**課題**:
次の資料のうち、「Image resolution: width=1404」を含む行から「The image size is (548, 409). 267,49」を含む行までを、両端の行も含めて一字一句変えずに書き出しなさい。画像は解答に含めないこと。

項目の座標データ:
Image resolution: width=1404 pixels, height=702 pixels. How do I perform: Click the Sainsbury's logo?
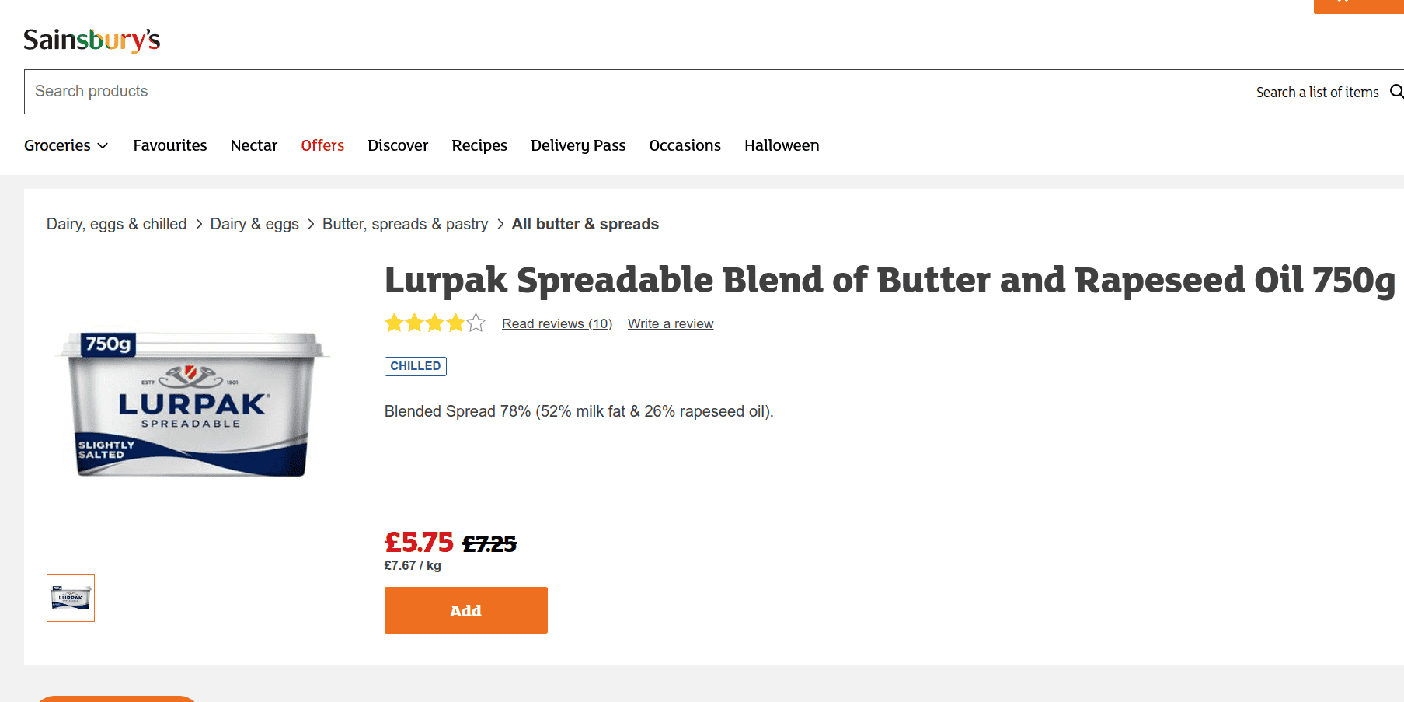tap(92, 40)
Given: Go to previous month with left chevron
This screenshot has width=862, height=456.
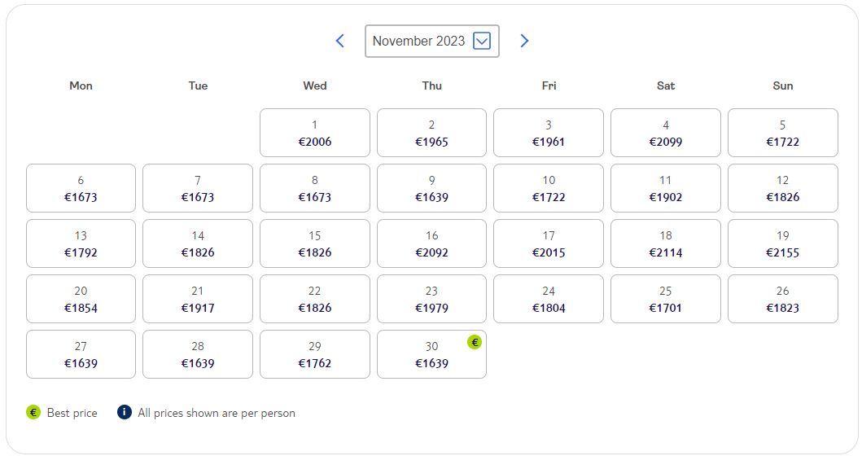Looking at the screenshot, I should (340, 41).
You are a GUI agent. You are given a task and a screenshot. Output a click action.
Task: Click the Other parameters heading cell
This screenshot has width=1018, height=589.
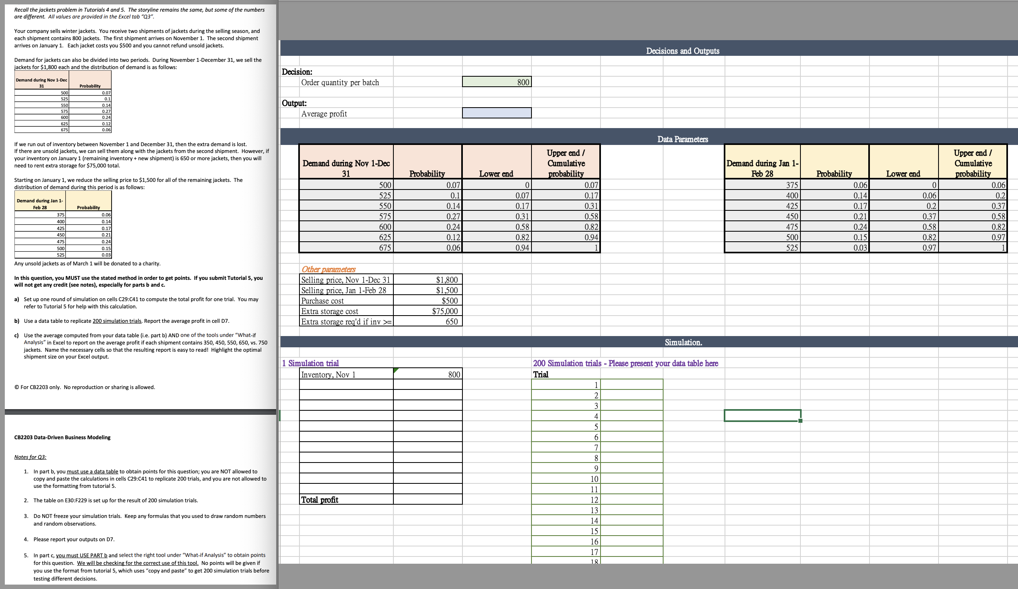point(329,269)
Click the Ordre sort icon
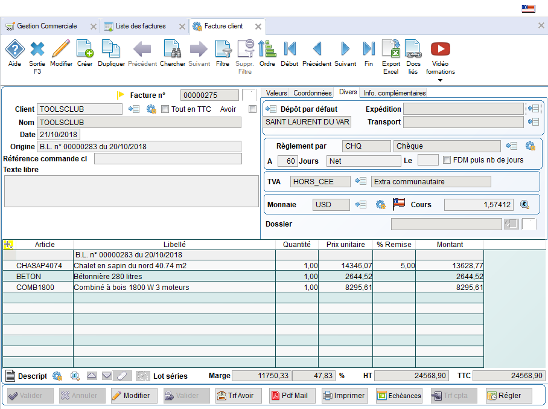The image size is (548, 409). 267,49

--

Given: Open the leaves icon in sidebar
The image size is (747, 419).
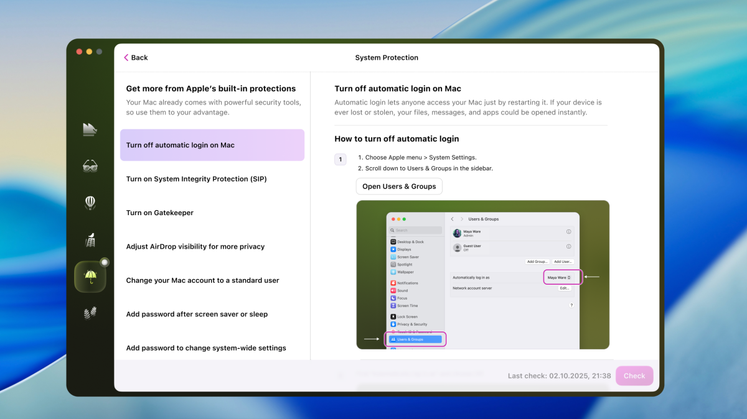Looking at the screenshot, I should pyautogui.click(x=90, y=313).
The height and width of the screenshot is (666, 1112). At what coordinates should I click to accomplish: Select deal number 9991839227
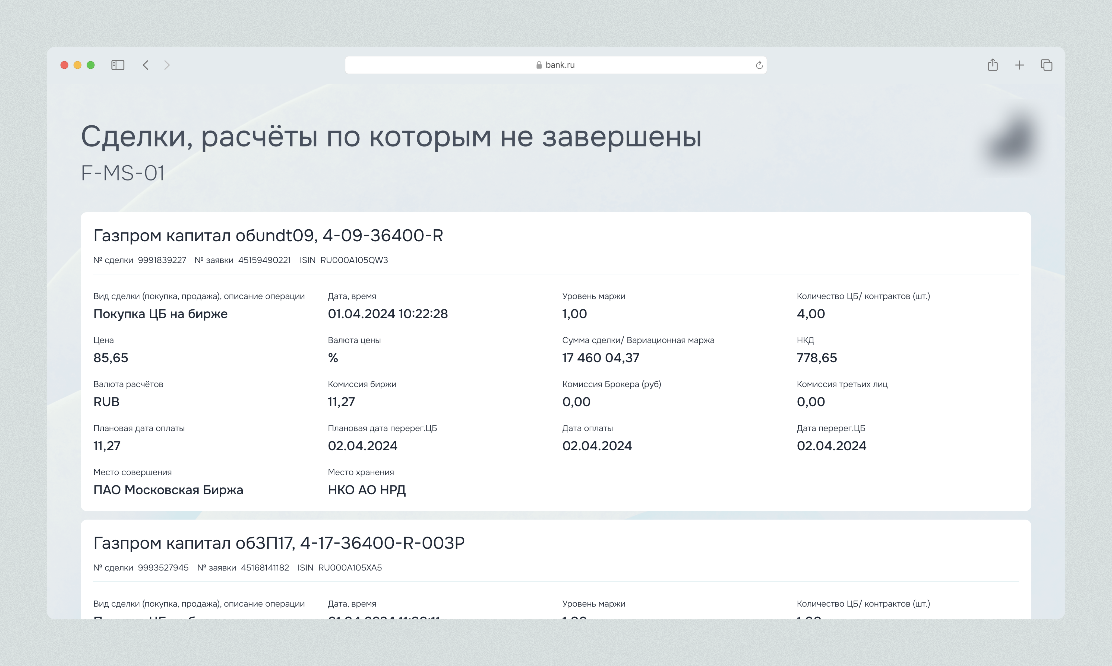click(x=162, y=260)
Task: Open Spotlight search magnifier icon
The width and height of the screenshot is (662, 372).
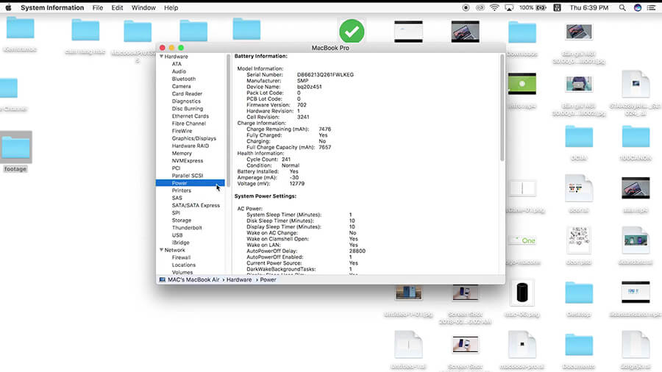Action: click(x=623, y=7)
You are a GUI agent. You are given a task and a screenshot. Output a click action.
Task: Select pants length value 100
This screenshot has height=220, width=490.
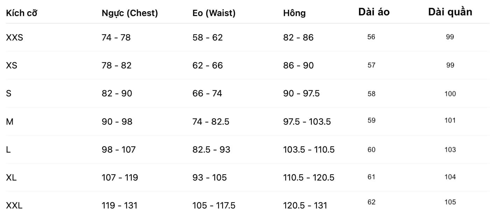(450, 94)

**模範解答**:
Image resolution: width=1404 pixels, height=702 pixels. How do I perform: Click the Sainsbury's logo?
tap(92, 40)
Given: Go to previous month with left chevron
This screenshot has width=862, height=456.
Looking at the screenshot, I should (340, 41).
You are a GUI agent. You are given a task and a screenshot. Output a click action.
Task: Click the Other parameters heading cell
This screenshot has width=1018, height=589.
point(329,269)
Click the Ordre sort icon
The image size is (548, 409). 267,49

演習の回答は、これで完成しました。